What reading and storytelling means to Maria Campbell
This interview originally aired on Nov. 2, 2019.
Maria Campbell is a Métis author, playwright, broadcaster, filmmaker and elder. She is the author of the classic 1973 memoir Halfbreed, an account of one Indigenous woman's encounters with racism, poverty, oppression and tragedy.
Campbell was named to the Order of Canada for her contributions to national literature in 2008.
"As a child, we'd get a box of books every month. Reading those stories helped me to see that we had more in common than we didn't have in common. I think stories do that. Stories — the novels and the poems that people write — are a way that we can talk to each other without having barriers between us."
Stories — the novels and the poems that people write — are a way that we can talk to each other without having barriers between us.
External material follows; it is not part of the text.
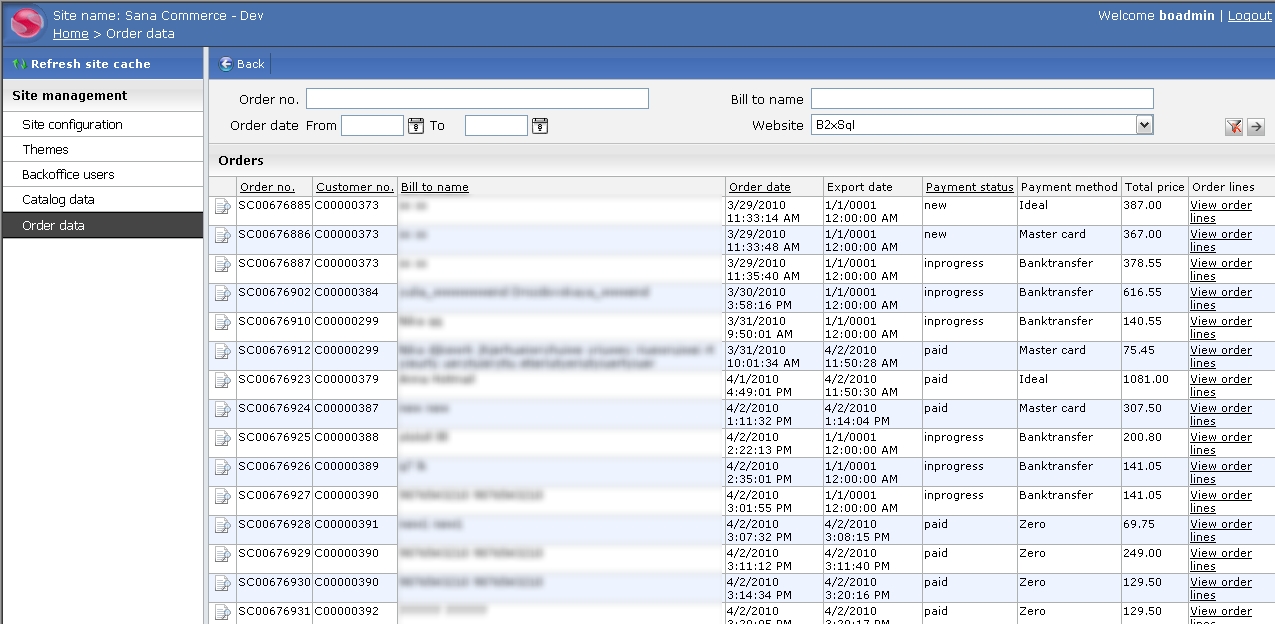
Task: Sort by Customer no. column header
Action: point(355,187)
"My great-grandmother and my two grandmothers were good storytellers. My great-grandmother was a person that carried stories. People would come and get her to tell stories. My grandmother was a midwife and she had lots of stories around midwifery and the medicine she used. And my Uncle Alex was a story keeper. That is what people would call people like him who could memorize stories.
"There are different ways of telling stories. Some people would get up and they would recite really long stories; they would almost sing or chant them. Then there were stories that people played with fiddles and were part of fiddle dances. There were the stories that were told in the evening in the winter — and there were stories that had laws and and taught us how to live good lives."
Make them laugh
"In storytelling, laughter is important. It opens you up. It opens all of the places in you that have sealed up. I always remember when we performed my play The Book of Jessica in Saskatoon years ago. Some people in the audience were crying and feeling really sad.
"But all of the Indigenous people who were there were laughing at all the places where other people were crying. Laughter is a way to open you up so that you can let toxins out. You let the medicine come in."
Laughter is a way to open you up so that you can let toxins out. You let the medicine come in.
Maria Campbell's comments have been edited for length and clarity.